In one embodiment of the present invention, the system periodically 
commits the log to the underlying file system. This is accomplished by freezing 
ongoing user activity on the file system, and making a call to the underlying file 
system to write memory buffers to non- volatile storage. This causes outstanding 
file system operations to be committed to non- volatile storage. Next, the system 
removes outstanding file system operations from the log, and unfreezes the 
ongoing activity on the file system. 

In one embodiment of the present invention, upon a subsequent computer 

system startup, the system examines the log within the log device, and replays any 
file system operations from the log that have not been committed to non-volatile 
storage. 

In one embodiment of the present invention, the system checks for 
dependencies between the file system operation and ongoing file system 
operations.
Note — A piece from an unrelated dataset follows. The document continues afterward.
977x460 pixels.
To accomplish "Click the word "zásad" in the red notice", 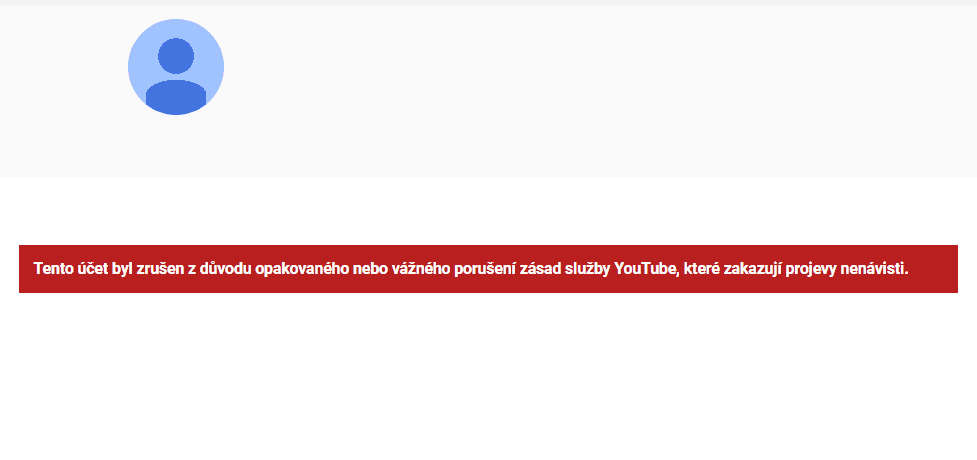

If such dependencies are detected, the system ensures that the file 
system operation and the ongoing file system operations complete in an order that 
satisfies the dependencies. 

In one embodiment of the present invention, the request to perform the file 
system operation is received at a primary server in a highly available system, and 
the log device is located within a secondary server in the highly available system 
that acts as a backup for the primary server. 

In one embodiment of the present invention, the system associates the file 
system operation with a transaction identifier for a set of related file system 
operations. During a subsequent logging operation, the system stores the 
transaction identifier along with the file system operation to the log device.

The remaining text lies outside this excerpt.